Heart Talk (Hablar Corozan?)

It's late and I should be in bed already...2 year olds for 3 hours tomorrow morning...it will come much too soon, but I had two cups of coffee tonight, so I'm unwinding a bit.

My psychoanalysis of Sherlock Holmes is well underway, and I will have more than enough time to finish it tomorrow before class. I also have my Spanish skit tomorrow...quieres un agua??...so I look forward to finishing that...I will be able to scratch those two things off my list tomorrow.

My paper that I thought was due Thursday which was actually due Friday got moved to being due on Monday, which is nice. I still want to have it done by Friday, so I can proof it once over the weekend and turn it in on Monday...if I actually do get it done that would probably be the first time I have not been up the night before a paper is due finishing it.

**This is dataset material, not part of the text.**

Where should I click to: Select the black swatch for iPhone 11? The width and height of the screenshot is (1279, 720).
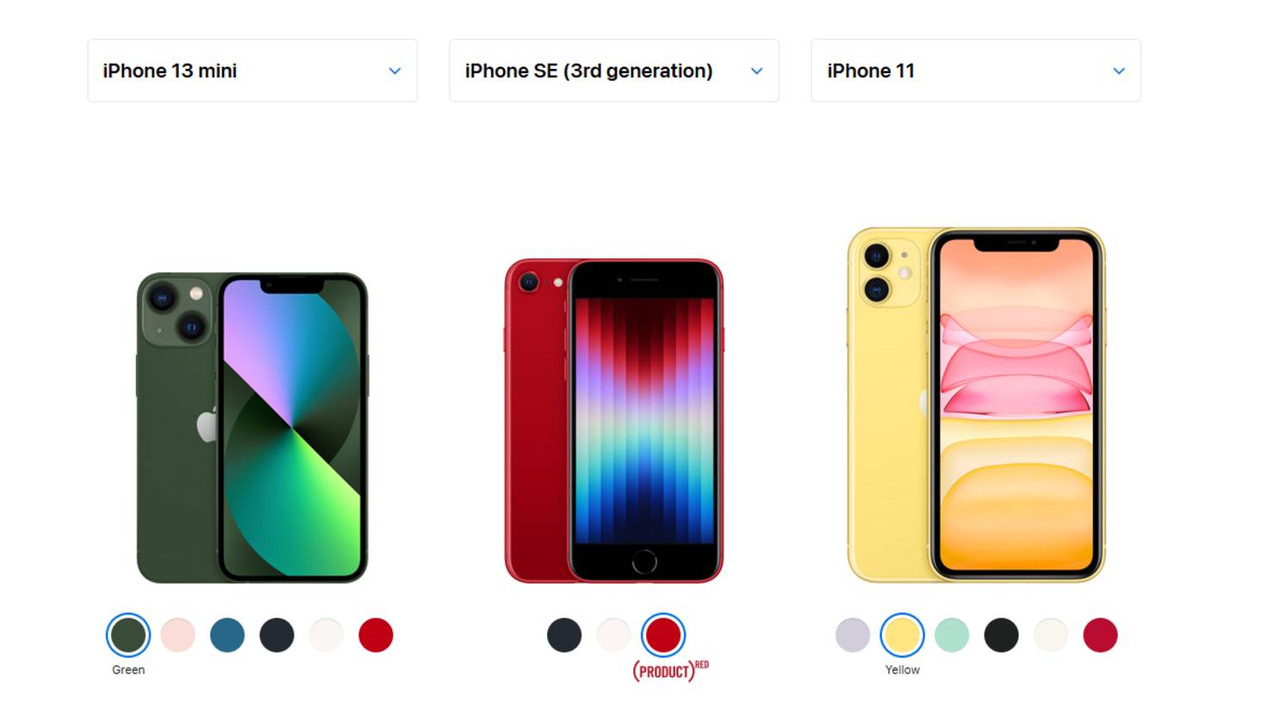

I had an awesome 3 hour conversation with L tonight in book study. She is so wonderful to talk to, and it was just some really good heart talk...and some good laughs along the way. In some ways we are so similar and in some ways we are so different, and I love it!!

So two revelations from the past couple of days before I sign off and attempt sleep...

1) I don't generally think of myself as a jealous person...I'm not jealous of other people's lives or things or looks or anything like that, but I think I am jealous of people's time. When my friends hang out with each other, and I don't know about it until later, I get a little jealous that they had quality time. I think this is especially true it I haven't had quality time with those people recently. Soooo...something to work on.

2) I think I am more sensitive than I think I am...I think things hurt me more than I realize and more than I think they should. For instance if a friend passes me on the sidewalk and doesn't acknowledge me, it pierces my heart a little, even though they may not have seen me and therefore were not ignoring me on purpose.

Well, I'm going to take my sore heart and my muddled mind and get some Jesus time and some rest...peace out!

Comments

  1. i'm a terrible friend!! =( i will give you all of my Thursday if you would like because i need some Melissa love and wisdom in my life!
    PS i love your random Spanish tidbits, dear friend. they make me smile.